Problem requirements | Among the entries below, only the lines starting at the one with "[Twitter] (1086, 817)" and ending at the one with "Стабилизирующий кронштейн Jacob Delafon Contra E22BW90-BL", both included, are to be printed exactly.

(Beginning of Data for this exercise)

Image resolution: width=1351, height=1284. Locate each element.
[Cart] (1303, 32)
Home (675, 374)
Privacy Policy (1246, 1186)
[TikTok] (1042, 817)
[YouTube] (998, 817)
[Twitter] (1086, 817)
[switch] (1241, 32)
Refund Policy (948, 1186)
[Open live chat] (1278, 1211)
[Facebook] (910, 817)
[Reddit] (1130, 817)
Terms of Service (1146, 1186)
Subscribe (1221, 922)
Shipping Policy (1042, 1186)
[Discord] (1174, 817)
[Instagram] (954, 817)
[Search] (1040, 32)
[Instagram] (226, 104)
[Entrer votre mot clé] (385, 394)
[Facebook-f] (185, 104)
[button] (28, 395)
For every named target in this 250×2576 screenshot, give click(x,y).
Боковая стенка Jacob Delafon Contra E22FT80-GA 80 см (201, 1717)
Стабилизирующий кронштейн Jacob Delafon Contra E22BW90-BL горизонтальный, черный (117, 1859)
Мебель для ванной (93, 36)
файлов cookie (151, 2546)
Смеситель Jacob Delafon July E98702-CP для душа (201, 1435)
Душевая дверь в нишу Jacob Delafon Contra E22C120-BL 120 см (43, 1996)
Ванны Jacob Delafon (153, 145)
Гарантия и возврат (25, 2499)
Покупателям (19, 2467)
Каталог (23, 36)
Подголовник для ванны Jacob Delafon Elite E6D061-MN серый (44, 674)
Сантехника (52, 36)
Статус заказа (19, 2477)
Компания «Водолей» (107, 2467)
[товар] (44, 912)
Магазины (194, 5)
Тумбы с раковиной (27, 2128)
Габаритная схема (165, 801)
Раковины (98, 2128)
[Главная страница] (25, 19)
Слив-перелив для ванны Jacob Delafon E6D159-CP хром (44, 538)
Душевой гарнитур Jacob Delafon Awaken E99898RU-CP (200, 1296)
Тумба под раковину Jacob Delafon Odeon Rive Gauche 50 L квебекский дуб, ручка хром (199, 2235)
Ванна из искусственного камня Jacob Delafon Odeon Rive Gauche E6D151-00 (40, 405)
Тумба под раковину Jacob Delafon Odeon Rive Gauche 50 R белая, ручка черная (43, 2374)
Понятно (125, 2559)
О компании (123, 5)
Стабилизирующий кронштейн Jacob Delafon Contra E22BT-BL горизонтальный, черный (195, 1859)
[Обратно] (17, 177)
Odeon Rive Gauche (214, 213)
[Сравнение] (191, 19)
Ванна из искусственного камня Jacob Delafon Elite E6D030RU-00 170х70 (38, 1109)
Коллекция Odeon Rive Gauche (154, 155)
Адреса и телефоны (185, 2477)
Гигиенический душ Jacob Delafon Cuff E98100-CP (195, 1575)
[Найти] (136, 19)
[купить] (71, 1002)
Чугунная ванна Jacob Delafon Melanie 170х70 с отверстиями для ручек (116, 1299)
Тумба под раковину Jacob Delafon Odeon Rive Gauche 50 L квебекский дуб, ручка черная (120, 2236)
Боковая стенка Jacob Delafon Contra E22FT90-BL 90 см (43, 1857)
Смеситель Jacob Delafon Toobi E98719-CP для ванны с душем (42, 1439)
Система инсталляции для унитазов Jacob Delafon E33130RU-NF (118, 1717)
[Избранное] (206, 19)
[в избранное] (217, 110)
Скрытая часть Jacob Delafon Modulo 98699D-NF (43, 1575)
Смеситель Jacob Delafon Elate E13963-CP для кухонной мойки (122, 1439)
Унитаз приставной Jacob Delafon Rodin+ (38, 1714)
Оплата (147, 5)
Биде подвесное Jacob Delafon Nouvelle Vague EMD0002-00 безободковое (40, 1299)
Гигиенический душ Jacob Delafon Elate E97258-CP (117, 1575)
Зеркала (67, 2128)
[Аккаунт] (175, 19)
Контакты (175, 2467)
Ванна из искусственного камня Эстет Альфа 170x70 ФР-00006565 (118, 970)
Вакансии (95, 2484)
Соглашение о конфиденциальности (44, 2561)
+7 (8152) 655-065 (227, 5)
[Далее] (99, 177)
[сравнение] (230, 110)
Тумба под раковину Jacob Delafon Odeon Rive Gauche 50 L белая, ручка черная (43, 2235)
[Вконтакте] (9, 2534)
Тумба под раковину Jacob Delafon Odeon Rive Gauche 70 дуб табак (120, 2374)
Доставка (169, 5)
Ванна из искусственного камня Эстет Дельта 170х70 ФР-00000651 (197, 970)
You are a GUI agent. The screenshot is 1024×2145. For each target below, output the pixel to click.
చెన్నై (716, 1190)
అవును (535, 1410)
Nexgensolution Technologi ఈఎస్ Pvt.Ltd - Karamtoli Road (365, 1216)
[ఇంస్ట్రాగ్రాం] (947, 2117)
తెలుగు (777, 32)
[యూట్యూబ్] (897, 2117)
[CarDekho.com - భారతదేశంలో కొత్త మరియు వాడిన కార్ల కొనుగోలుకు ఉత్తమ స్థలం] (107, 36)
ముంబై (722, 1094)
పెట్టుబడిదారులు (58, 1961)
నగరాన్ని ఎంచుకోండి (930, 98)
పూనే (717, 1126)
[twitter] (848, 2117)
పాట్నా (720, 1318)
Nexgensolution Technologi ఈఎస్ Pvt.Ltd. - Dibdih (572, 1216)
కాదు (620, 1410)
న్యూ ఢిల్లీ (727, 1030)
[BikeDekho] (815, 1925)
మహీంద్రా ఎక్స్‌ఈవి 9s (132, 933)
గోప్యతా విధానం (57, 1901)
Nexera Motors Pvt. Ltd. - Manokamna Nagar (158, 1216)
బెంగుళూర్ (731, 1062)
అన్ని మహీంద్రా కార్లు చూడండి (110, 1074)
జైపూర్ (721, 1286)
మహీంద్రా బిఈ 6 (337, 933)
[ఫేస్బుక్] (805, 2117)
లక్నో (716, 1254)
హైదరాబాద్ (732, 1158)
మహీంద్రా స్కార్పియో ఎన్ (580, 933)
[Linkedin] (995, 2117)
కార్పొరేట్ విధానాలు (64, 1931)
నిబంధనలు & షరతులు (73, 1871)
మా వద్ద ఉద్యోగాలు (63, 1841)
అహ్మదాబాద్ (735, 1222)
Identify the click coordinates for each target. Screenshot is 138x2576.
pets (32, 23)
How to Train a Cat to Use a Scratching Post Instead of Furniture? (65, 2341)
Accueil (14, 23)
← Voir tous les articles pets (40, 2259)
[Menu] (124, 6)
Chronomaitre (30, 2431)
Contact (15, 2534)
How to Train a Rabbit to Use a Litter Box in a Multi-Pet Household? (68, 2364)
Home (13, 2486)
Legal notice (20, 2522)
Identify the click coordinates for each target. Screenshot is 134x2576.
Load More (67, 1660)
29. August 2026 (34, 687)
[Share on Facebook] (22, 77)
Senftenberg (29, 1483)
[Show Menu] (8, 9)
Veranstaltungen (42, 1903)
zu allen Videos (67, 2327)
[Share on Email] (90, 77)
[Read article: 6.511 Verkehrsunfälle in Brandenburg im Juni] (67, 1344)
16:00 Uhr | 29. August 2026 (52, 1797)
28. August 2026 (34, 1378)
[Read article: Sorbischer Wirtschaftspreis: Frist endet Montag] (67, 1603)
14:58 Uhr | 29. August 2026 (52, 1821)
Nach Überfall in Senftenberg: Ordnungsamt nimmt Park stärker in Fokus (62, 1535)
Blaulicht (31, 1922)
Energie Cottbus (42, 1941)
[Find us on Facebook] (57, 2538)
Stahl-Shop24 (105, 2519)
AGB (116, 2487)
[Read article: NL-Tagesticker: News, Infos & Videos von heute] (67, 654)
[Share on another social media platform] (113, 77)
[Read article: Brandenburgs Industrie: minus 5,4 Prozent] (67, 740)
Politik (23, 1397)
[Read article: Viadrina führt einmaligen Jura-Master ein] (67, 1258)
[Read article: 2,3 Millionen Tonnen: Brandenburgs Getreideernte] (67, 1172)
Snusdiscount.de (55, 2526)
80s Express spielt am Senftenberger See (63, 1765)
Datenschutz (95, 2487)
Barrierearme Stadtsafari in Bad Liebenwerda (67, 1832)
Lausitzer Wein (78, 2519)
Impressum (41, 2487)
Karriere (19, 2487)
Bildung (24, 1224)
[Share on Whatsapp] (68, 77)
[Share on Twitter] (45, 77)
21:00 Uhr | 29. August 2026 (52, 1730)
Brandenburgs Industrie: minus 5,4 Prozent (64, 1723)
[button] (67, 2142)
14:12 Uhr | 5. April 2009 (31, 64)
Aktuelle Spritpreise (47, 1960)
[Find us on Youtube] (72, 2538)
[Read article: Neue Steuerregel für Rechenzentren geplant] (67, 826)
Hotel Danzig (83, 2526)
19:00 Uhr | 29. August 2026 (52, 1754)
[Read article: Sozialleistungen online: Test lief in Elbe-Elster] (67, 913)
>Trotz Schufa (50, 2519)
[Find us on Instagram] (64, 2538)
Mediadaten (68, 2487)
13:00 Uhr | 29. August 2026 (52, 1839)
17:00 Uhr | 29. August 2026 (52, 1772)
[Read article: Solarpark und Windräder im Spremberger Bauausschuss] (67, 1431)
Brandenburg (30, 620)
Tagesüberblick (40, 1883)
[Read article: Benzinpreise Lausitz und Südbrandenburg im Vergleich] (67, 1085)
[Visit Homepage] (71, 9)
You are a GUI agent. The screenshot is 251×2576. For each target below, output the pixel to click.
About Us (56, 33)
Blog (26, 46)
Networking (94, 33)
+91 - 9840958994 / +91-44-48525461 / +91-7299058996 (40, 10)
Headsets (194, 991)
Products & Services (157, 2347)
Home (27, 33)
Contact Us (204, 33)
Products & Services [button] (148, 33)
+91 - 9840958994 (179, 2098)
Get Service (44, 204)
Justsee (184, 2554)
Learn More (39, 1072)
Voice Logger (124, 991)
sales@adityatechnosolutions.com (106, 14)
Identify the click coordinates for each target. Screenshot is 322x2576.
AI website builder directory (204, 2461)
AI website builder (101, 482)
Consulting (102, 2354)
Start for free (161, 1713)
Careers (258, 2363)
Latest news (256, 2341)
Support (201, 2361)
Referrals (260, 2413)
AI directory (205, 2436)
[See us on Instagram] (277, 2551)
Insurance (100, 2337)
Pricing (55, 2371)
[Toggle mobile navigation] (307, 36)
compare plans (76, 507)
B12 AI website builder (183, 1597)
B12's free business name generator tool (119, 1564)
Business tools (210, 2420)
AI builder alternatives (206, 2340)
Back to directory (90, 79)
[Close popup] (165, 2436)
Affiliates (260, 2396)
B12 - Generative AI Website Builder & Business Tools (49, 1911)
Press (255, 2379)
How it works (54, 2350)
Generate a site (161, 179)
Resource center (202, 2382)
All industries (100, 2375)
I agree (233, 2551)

(End of Data for this exercise)

Answer |
[Twitter] (1086, 817)
[switch] (1241, 32)
Refund Policy (948, 1186)
[Open live chat] (1278, 1211)
[Facebook] (910, 817)
[Reddit] (1130, 817)
Terms of Service (1146, 1186)
Subscribe (1221, 922)
Shipping Policy (1042, 1186)
[Discord] (1174, 817)
[Instagram] (954, 817)
[Search] (1040, 32)
[Instagram] (226, 104)
[Entrer votre mot clé] (385, 394)
[Facebook-f] (185, 104)
[button] (28, 395)
For every named target in this 250×2576 screenshot, give click(x,y).
Боковая стенка Jacob Delafon Contra E22FT80-GA 80 см (201, 1717)
Стабилизирующий кронштейн Jacob Delafon Contra E22BW90-BL горизонтальный, черный (117, 1859)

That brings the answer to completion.